Run on a normal http(s) page:
```bash
browser-harness -c 'new_tab("https://example.com"); wait_for_load(); import json; print(json.dumps(human_selftest(), indent=2))'
```

**Phase 0 result — measured 2026-05-29 on the live machine (Chrome 148.0.7778.181):**
- **T2 screenX: NOT exposed** — screen-vs-client delta = 121px. The upstream fix is live; no action.
- **T1 coalesced: EXPOSED** — getCoalescedEvents max = 1 (CDP bypass confirmed on Chrome 148; matches research).
- isTrusted = true. Delivered pointer rate = **~48-56Hz** (median inter-move; server-side fast path
verified active — `dispatch_input_sequence(...)` returned `{ok:True, count:2}` on a fresh daemon
against real Chrome — ~18-21ms/event, up from the ~28Hz baseline).
- **Conclusion CONFIRMED by measurement:** the ONLY exposed tell (T1) is the one with zero production
deployment → no fork, no OS-injection. Phases 1 and 2 are NOT triggered.
- Selftest polish: the verdict is now derived from the deterministic move stream (40+ events/run);
the rate uses the **median** inter-move interval (the prior `(n-1)/span` swung 19-41Hz because it
counted the gaps between the move/move/click trajectories). A catch-all probe verified **human_click
fires a full, correct chain** (pointerdown/mousedown/pointerup/mouseup/click) — so it really clicks;
the selftest's own click capture is best-effort/informational and never gates the verdict.
- Optional future tune: subtract estimated WS send time from each delay to lift ~50Hz toward ~60Hz —
low value while T1 (coalesced) betrays CDP regardless of rate.

**Phase 1 — T2 remediation (conditional).** Only if the selftest shows T2 exposed (Chrome <142):
update Chrome (the free, undetectable fix). A JS getter override is detectable (toString/worker) — avoid.

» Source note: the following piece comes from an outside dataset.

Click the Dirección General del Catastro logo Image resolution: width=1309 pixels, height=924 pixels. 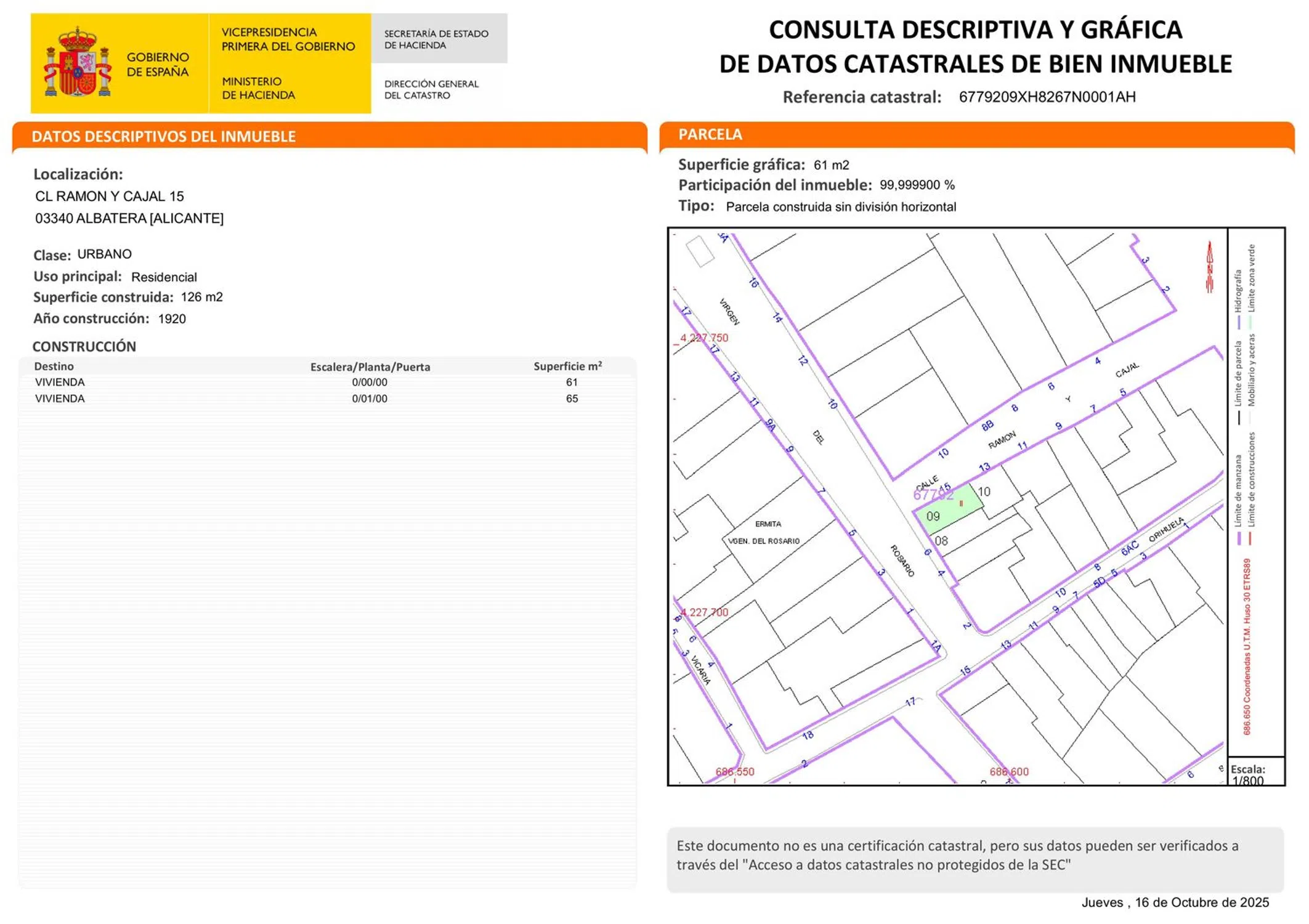(431, 89)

**Phase 2 — T1 OS-injection mode — IMPLEMENTED 2026-05-30 (opt-in, macOS).**
`human_click_os(x, y)` / `human_move_os(x, y)` post real Quartz `CGEvent`s (lazy pyobjc import; the core
stays pure-stdlib) so the page sees genuine coalesced events + correct screenX + isTrusted. Pipeline:
capability gate → foreground the browser (`BH_BROWSER_APP`; refuses if the wrong app is frontmost) →
client→screen map → display-bounds check (refuses off-screen / wrong monitor) → Fitts/Bezier trajectory of
real moves at ~125Hz (to trigger compositor coalescing) → cursor-arrival verify (refuses if it did not
move = Accessibility not granted) → click with `kCGMouseEventClickState=1`. The three-layer guard
(frontmost / display-bounds / cursor-arrival) means it never posts a blind real click.
**Validated:** 30 hermetic tests (mocked Quartz) + `os_calibrate()` run LIVE returned error_px [0.0, 0] —
the client→screen mapping matches the browser's reported screenX/screenY EXACTLY on the primary display, so
clicks land where intended. Reviewed across two adversarial passes (APPROVE; the missing clickState,
off-screen, wrong-app, and silent-no-op risks were caught and fixed).
**PROVEN LIVE 2026-05-30:** with `pyobjc-framework-Quartz` installed in the tool env + Accessibility
granted, `os_selftest()` drove real CGEvent moves and the page reported `getCoalescedEvents()` **max = 2
(> 1)** with a real screenX offset (delta 164px) — **T1 is genuinely CLOSED via the OS path**, the one
thing CDP cannot do (CDP moves always report coalesced ≤ 1). The OS click really clicks (catch-all probe
earlier confirmed the full pointerdown/mousedown/up/click chain).
Finding from the live run: it exposed a latent **Retina bug** — `_viewport` read `layoutViewport` =
DEVICE px (2x at devicePixelRatio 2), so fractional targets (e.g. 0.65·w) mapped off-screen and the
display-bounds guard (correctly) refused. Fixed to use `cssLayoutViewport` = CSS px, the units CDP and
CGEvent both expect. This also corrected `_clamp`/cursor-init on any dpr>1 display.
Still unvalidated: multi-monitor mapping (single 1728×1117 display here). COST stands — foreground +
physical-cursor move → reserve for the rare detection-sensitive click; keep CDP (`human_click`) for
navigation/reading/bulk. The private SkyLight `SLEventPostToPid` (cursor-stationary, background) is
fragile/unbound — not pursued.

**Phase 3 — Chromium fork. Rejected** (see table). Recorded only so the decision isn't relitigated.